CHICAGO NEWS 06/11/2015, 08:59pm
Kim Janssen
For more than a decade, Robert Smith talked about the night Chicago Police smashed their way into his home and arrested his teenage nephew, then forced him to pose in a series of degrading, racially charged photos.
But when he told friends and neighbors the wild story of how he was watching inside a West Side police station as his nephew, Michael Spann, was forced to wear deer antlers with his tongue hanging out while a pair of white, rifle- toting cops stood over him, “Nobody believed me,” Smith said Thursday. “They said I was crazy — I thought the pictures would never come out.”
Now, the whole world has seen the infamous Polaroid photo of former officers Tim McDermott and Jerome Finnigan standing over a prone black male as if he were a hunting trophy.
First published last month in the Sun-Times, the picture, which is 12 to 15 years old, cost McDermott his job and further disgraced Finnigan, already in prison for leading a crew of dirty cops who kidnapped drug dealers and plotted the murder of a fellow cop.
While the police department says it has neither been able to identify the black man in the photo, nor who took it, Smith and his brother, Michael Smith — Spann’s father — say they are in no doubt it depicts Spann.
When Michael Smith saw the photo on TV, he immediately recognized him, he said.
“I didn’t want anything to do with this, but when they said he was unidentified, I had to do something,” he said, “I mean, that’s my son!”
Determining whether it is, in fact, Spann, may prove difficult: he was killed in a 2007 drive-by shooting when he was 22. But Michael Smith, a hardware store worker, plans to file a lawsuit against the city to prove his case.
He says his son — a student at Orr High School at the time — talked to him about the experience before he died.
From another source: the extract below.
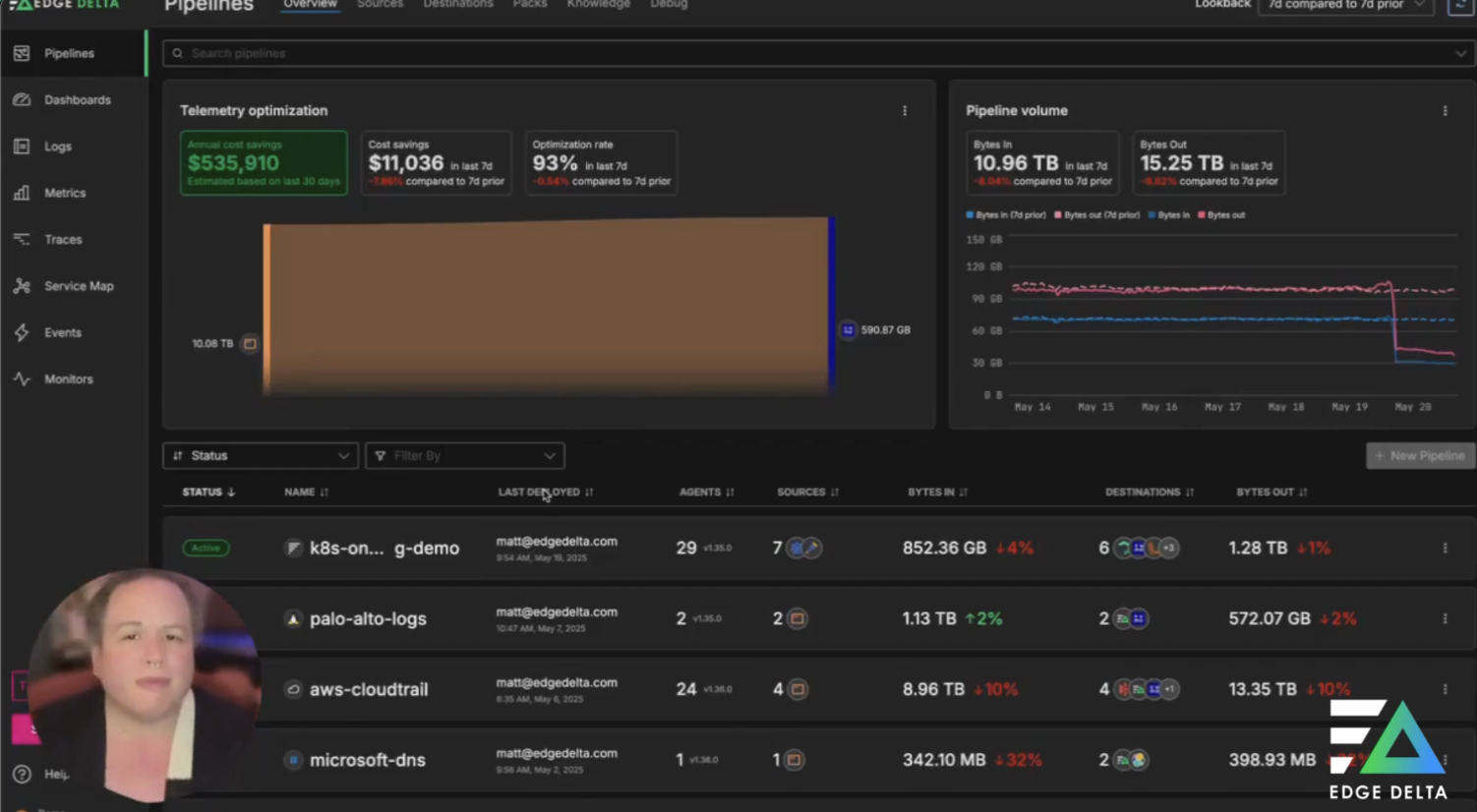1477x812 pixels.
Task: Open the aws-cloudtrail pipeline
Action: click(x=368, y=689)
He said his son was wearing his favorite jogging suit in the photo, which Michael Smith recognized.
The black male in the photo appears to bear a strong resemblance to photos that the family provided of Spann.
And Spann’s uncle, Robert Smith, says he was there when the photo was taken.
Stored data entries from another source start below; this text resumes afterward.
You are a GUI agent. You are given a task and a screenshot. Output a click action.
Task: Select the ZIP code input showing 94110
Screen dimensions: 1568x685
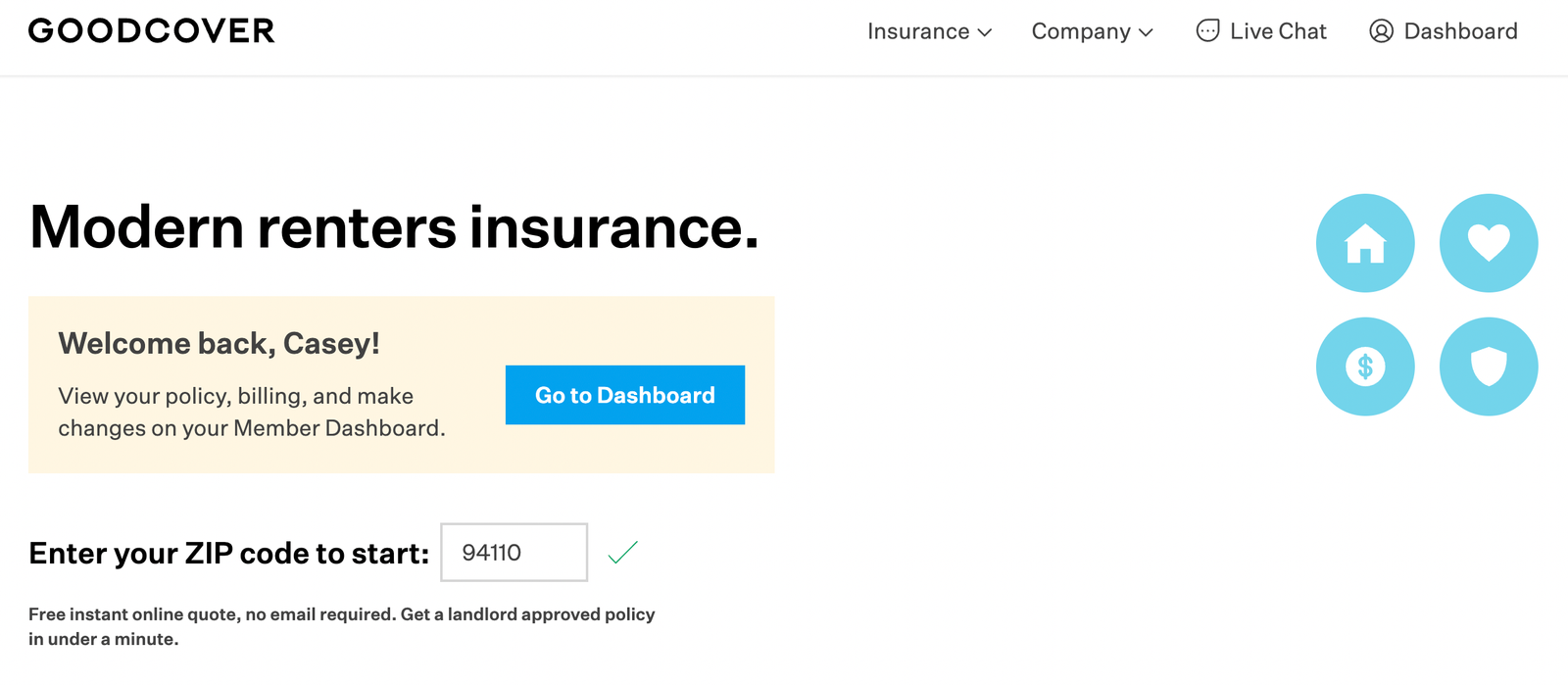pyautogui.click(x=513, y=553)
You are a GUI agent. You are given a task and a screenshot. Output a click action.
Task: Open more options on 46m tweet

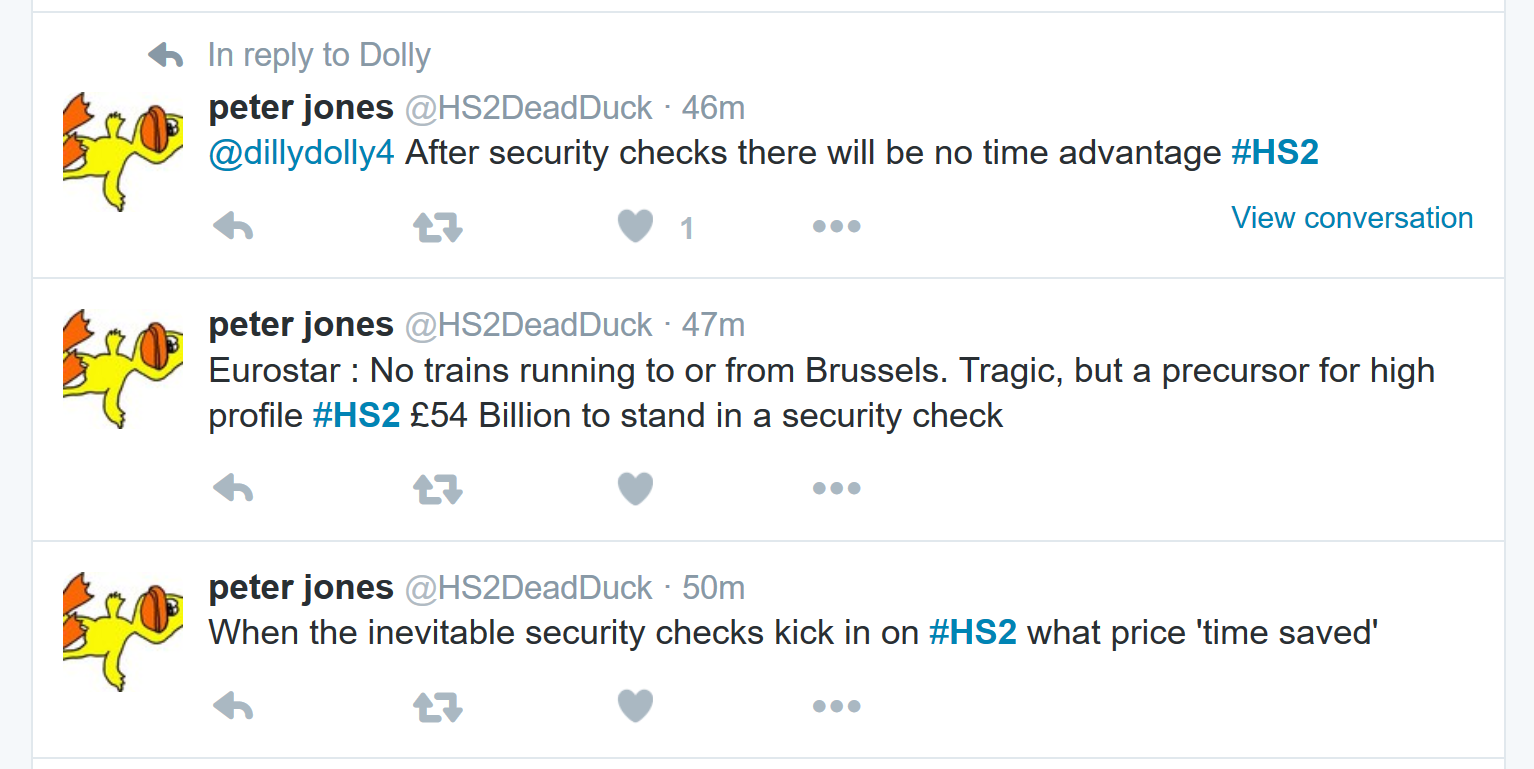tap(836, 227)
Late one night sometime in 2003, Robert Smith says, Finnigan and seven other plainclothes officers raided his Humboldt Park home, cuffing him and Spann and taking them to the Harrison District police station. Finnigan was known to take advantage of people he believed were dealing drugs.
After Finnigan and his crew roughed him up, Finnigan grabbed Spann, dragged him to a filing cabinet where the antlers were kept and had the antlers taped to Spann’s head, Robert Smith said.
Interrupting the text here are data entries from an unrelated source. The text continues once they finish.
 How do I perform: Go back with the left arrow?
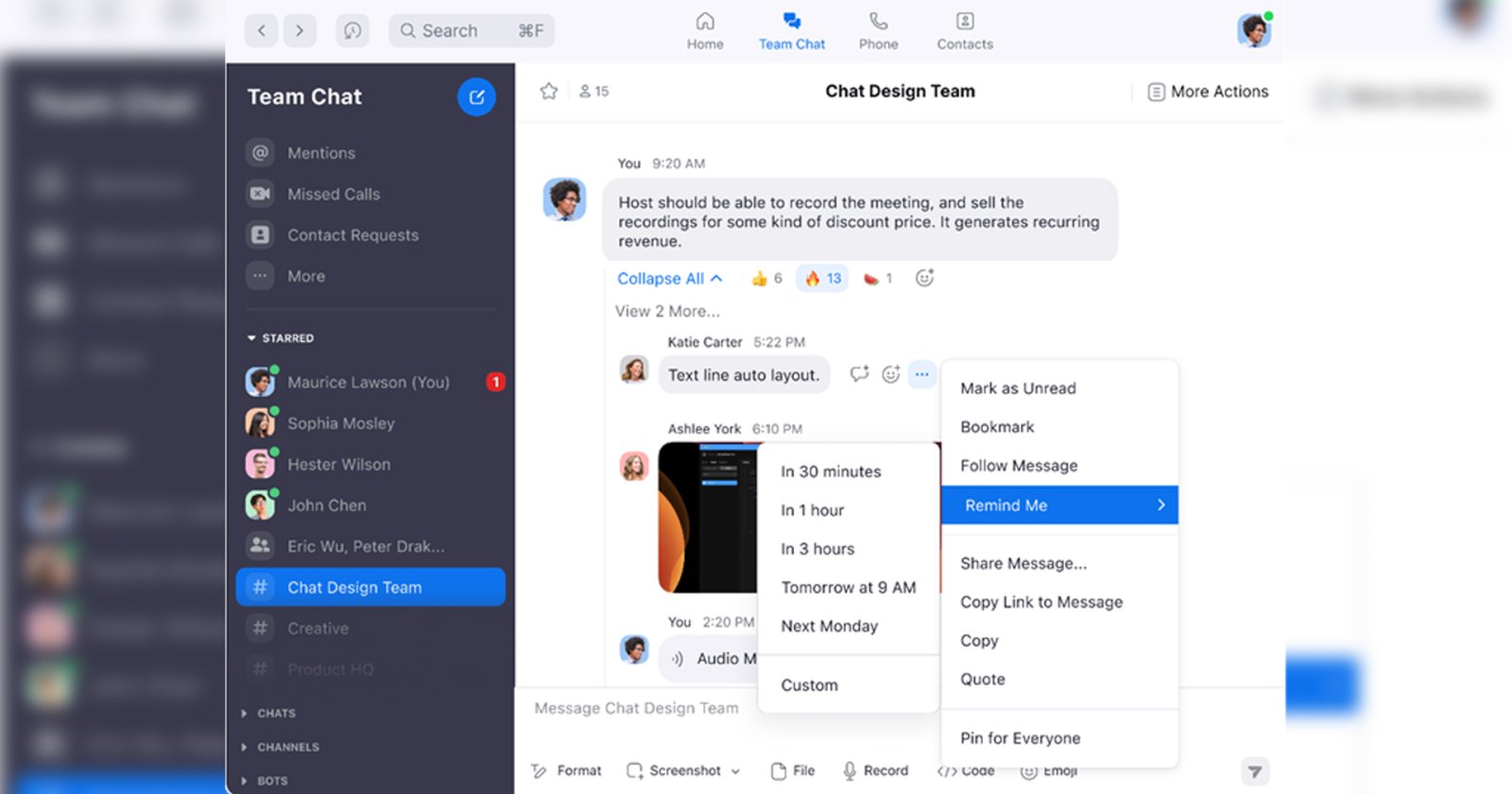tap(262, 31)

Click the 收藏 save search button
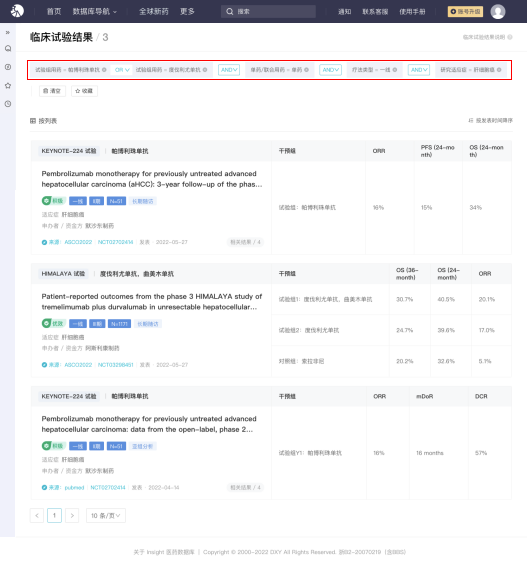point(84,91)
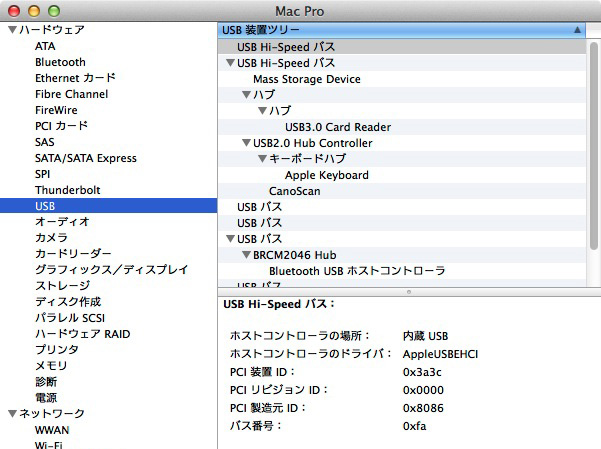Image resolution: width=601 pixels, height=449 pixels.
Task: Select Mass Storage Device in USB tree
Action: pyautogui.click(x=307, y=79)
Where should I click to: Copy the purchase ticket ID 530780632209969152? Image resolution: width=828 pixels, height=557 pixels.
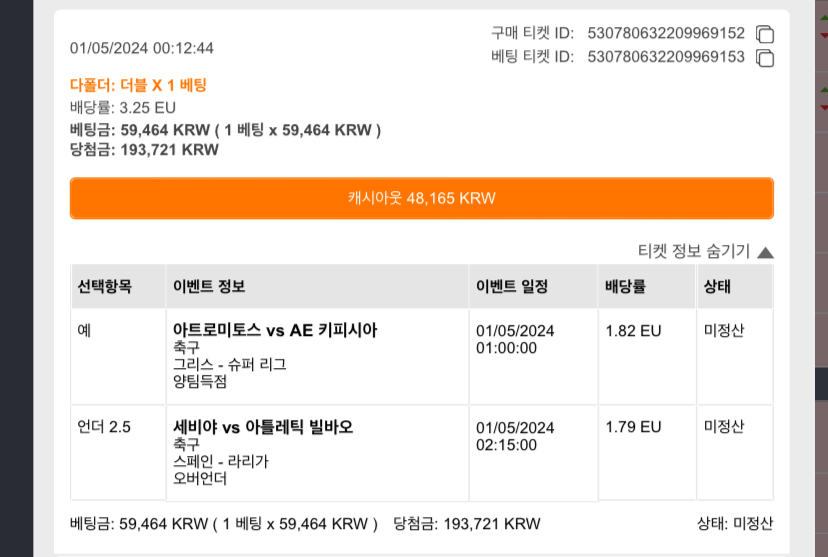(765, 34)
“They were all laughing, telling him to crawl around, stick his tongue out,” Robert Smith added. “He wouldn’t have done it if he wasn’t terrified.”
“There’s more photos — there’s photos where they are pointing the gun at his head, and photos with a guy in blue [uniform] and one where the guy who took the photos came out from behind the camera and posed with Michael.”
Robert Smith says he and Spann were charged with trumped-up misdemeanor marijuana charges and released in the early hours of the following morning. The charges were dropped when the officers failed to show up in court, he added.
Cook County court records show that both men were charged with misdemeanors that were later dropped — though they appeared in court on different dates.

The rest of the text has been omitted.